**Zu erledigende Aufgabe**:
Kopiere aus der Auflistung unverändert nur den Abschnitt, der mit der Zeile beginnt, die "Click the LEY admin avatar image" enthält, und mit der Zeile endet, die "tap(431, 295)" enthält. Beide Zeilen gehören dazu.

**Material**:
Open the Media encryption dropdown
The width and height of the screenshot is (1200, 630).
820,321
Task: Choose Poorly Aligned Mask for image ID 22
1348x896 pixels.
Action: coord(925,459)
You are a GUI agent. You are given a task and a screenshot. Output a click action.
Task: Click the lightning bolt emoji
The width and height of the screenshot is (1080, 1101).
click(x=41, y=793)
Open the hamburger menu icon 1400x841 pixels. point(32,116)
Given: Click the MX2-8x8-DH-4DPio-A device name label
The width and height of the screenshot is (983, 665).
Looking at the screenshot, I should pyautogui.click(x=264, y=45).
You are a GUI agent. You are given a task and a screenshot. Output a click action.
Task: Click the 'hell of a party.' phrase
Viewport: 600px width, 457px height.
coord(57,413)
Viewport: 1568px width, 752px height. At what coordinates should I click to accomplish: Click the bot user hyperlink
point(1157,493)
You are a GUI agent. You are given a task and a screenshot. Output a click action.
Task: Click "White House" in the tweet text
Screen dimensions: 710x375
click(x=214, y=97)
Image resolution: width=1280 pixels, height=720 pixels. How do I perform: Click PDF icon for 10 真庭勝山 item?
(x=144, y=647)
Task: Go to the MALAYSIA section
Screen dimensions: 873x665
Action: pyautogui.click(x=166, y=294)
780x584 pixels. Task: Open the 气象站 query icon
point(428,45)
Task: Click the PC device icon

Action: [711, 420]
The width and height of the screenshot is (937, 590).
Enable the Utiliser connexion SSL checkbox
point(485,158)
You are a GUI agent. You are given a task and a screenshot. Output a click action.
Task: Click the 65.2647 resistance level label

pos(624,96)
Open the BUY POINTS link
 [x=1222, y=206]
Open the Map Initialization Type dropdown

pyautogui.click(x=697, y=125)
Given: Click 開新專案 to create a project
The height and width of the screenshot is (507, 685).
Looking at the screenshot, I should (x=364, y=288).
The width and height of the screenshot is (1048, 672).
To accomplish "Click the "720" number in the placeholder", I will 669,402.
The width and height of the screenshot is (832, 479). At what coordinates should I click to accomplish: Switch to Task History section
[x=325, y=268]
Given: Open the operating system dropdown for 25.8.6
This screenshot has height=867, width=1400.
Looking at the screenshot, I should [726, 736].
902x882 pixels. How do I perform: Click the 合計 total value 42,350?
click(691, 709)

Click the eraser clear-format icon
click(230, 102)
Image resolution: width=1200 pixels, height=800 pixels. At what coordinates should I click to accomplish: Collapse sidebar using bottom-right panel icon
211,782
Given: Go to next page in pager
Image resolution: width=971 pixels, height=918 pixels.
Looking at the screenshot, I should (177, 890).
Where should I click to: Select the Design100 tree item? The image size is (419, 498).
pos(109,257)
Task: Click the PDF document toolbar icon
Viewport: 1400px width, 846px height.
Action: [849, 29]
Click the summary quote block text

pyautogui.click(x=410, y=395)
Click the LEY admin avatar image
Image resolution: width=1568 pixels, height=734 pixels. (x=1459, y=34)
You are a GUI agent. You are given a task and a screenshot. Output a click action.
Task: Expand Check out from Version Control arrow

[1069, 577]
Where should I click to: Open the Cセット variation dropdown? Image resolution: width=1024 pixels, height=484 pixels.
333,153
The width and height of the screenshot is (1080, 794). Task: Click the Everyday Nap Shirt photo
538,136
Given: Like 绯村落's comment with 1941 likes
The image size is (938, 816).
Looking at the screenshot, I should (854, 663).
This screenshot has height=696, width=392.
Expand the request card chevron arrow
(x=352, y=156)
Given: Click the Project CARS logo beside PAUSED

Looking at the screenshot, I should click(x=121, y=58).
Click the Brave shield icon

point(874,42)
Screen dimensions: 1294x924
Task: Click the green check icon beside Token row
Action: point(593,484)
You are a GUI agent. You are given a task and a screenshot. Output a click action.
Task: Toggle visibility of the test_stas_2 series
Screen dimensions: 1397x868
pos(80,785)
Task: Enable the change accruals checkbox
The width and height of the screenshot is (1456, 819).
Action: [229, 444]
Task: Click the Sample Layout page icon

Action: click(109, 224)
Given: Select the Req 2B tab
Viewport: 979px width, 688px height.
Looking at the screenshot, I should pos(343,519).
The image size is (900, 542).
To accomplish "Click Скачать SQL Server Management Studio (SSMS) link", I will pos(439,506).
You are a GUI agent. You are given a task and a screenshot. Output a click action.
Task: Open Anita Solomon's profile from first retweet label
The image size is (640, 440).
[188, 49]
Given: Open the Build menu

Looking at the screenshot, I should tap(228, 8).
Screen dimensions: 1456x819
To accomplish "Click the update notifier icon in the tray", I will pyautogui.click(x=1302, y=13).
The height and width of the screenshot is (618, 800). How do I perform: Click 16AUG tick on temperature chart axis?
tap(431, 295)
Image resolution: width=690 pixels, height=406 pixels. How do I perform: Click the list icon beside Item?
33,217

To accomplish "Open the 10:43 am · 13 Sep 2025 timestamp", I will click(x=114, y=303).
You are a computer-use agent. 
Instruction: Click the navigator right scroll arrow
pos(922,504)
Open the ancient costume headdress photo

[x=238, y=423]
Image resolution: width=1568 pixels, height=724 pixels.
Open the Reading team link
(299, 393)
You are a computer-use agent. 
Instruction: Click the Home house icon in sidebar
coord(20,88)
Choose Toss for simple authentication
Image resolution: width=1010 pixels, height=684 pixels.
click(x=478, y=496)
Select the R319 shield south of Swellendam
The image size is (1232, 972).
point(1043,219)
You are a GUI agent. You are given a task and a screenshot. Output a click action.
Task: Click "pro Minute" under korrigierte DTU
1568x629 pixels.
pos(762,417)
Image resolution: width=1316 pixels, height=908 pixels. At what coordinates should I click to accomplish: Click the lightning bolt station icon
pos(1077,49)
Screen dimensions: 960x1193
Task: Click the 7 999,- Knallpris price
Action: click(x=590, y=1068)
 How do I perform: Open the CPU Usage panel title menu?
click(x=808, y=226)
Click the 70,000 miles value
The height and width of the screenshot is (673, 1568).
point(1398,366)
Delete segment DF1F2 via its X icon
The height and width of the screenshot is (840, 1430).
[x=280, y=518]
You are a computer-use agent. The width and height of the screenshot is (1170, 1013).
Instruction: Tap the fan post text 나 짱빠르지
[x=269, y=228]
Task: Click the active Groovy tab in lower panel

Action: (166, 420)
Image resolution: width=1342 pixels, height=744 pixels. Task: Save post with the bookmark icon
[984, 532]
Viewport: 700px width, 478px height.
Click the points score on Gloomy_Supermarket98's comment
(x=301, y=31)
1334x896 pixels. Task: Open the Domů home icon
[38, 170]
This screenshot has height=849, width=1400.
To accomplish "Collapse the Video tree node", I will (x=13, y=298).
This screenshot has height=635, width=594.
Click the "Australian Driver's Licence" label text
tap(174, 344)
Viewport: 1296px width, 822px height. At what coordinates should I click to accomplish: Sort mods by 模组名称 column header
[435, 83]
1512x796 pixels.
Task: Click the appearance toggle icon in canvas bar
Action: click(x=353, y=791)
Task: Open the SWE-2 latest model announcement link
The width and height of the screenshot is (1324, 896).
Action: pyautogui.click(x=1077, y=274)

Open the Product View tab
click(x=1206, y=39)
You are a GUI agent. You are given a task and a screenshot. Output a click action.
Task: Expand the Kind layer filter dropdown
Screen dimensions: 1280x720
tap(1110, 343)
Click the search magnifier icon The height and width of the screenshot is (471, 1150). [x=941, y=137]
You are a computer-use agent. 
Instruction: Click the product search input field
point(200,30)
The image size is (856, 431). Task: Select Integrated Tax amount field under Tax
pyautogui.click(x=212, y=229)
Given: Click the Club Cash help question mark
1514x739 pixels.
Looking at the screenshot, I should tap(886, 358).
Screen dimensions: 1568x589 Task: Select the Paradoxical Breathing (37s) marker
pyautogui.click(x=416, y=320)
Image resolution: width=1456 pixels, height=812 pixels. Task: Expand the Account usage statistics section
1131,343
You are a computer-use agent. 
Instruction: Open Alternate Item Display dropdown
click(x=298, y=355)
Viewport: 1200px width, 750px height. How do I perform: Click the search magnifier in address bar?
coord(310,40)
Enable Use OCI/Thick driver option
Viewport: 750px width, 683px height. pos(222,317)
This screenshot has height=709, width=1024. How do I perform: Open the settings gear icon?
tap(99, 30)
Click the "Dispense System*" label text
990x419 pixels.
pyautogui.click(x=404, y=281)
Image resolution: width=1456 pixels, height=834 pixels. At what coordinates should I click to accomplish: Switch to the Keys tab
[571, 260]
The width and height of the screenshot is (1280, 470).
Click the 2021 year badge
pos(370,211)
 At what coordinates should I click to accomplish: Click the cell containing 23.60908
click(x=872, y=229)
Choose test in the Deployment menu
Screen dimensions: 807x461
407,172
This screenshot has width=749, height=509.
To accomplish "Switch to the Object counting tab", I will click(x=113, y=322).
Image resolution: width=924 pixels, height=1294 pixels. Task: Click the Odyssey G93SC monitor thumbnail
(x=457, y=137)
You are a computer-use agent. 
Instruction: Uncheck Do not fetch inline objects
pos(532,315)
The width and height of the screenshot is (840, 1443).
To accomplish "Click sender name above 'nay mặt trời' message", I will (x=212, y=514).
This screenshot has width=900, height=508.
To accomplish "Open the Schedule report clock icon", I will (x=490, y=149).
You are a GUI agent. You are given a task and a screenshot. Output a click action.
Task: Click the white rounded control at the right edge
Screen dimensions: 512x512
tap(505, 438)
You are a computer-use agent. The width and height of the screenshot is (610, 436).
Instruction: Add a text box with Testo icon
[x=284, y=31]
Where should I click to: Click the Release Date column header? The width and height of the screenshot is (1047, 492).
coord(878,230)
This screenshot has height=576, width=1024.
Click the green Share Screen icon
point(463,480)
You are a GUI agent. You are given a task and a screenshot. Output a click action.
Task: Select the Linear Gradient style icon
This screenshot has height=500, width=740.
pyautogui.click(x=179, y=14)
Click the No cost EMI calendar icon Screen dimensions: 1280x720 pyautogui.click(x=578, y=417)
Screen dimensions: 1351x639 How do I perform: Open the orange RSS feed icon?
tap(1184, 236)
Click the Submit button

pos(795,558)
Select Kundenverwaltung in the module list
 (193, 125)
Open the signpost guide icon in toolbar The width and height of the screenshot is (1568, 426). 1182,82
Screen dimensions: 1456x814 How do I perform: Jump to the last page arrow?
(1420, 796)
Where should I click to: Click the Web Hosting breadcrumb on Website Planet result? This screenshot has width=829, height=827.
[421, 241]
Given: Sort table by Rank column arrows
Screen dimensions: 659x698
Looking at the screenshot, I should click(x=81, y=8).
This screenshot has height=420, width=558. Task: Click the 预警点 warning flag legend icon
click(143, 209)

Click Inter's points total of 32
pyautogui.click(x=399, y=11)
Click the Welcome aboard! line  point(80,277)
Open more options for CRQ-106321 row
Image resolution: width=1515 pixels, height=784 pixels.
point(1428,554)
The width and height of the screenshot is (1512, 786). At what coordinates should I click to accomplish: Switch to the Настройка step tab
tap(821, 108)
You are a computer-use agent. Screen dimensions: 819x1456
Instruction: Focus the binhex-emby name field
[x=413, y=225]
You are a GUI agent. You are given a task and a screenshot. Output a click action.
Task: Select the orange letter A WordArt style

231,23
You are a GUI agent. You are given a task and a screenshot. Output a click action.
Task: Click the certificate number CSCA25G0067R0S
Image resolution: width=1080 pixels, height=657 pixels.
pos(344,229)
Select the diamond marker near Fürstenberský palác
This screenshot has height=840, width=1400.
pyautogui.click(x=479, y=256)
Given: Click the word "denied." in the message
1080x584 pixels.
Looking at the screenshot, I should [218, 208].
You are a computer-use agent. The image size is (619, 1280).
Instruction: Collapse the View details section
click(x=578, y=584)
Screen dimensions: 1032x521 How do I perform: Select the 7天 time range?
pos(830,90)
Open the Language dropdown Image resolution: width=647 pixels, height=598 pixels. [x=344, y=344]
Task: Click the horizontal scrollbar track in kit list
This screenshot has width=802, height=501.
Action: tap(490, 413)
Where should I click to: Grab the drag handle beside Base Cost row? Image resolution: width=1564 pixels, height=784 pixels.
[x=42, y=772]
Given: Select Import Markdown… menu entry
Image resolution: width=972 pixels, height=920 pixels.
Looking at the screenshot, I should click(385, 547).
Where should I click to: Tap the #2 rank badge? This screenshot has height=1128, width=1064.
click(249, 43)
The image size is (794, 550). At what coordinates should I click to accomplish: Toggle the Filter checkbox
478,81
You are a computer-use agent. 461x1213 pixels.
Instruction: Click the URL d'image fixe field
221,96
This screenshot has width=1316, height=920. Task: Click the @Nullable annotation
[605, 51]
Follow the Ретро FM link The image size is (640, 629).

**Ausgearbeitete Lösung**:
Click the LEY admin avatar image
Image resolution: width=1568 pixels, height=734 pixels. (x=1459, y=34)
You are a GUI agent. You are given a task and a screenshot. Output a click action.
Task: Expand Check out from Version Control arrow

[1069, 577]
Where should I click to: Open the Cセット variation dropdown? Image resolution: width=1024 pixels, height=484 pixels.
333,153
The width and height of the screenshot is (1080, 794). Task: Click the Everyday Nap Shirt photo
538,136
Given: Like 绯村落's comment with 1941 likes
The image size is (938, 816).
Looking at the screenshot, I should (854, 663).
This screenshot has height=696, width=392.
Expand the request card chevron arrow
(x=352, y=156)
Given: Click the Project CARS logo beside PAUSED

Looking at the screenshot, I should click(x=121, y=58).
Click the Brave shield icon

point(874,42)
Screen dimensions: 1294x924
Task: Click the green check icon beside Token row
Action: point(593,484)
You are a GUI agent. You are given a task and a screenshot. Output a click action.
Task: Toggle visibility of the test_stas_2 series
Screen dimensions: 1397x868
pos(80,785)
Task: Enable the change accruals checkbox
The width and height of the screenshot is (1456, 819).
Action: [229, 444]
Task: Click the Sample Layout page icon

Action: click(109, 224)
Given: Select the Req 2B tab
Viewport: 979px width, 688px height.
Looking at the screenshot, I should pos(343,519).
The image size is (900, 542).
To accomplish "Click Скачать SQL Server Management Studio (SSMS) link", I will pos(439,506).
You are a GUI agent. You are given a task and a screenshot. Output a click action.
Task: Open Anita Solomon's profile from first retweet label
The image size is (640, 440).
[188, 49]
Given: Open the Build menu

Looking at the screenshot, I should tap(228, 8).
Screen dimensions: 1456x819
To accomplish "Click the update notifier icon in the tray", I will pyautogui.click(x=1302, y=13).
The height and width of the screenshot is (618, 800). How do I perform: Click 16AUG tick on temperature chart axis?
tap(431, 295)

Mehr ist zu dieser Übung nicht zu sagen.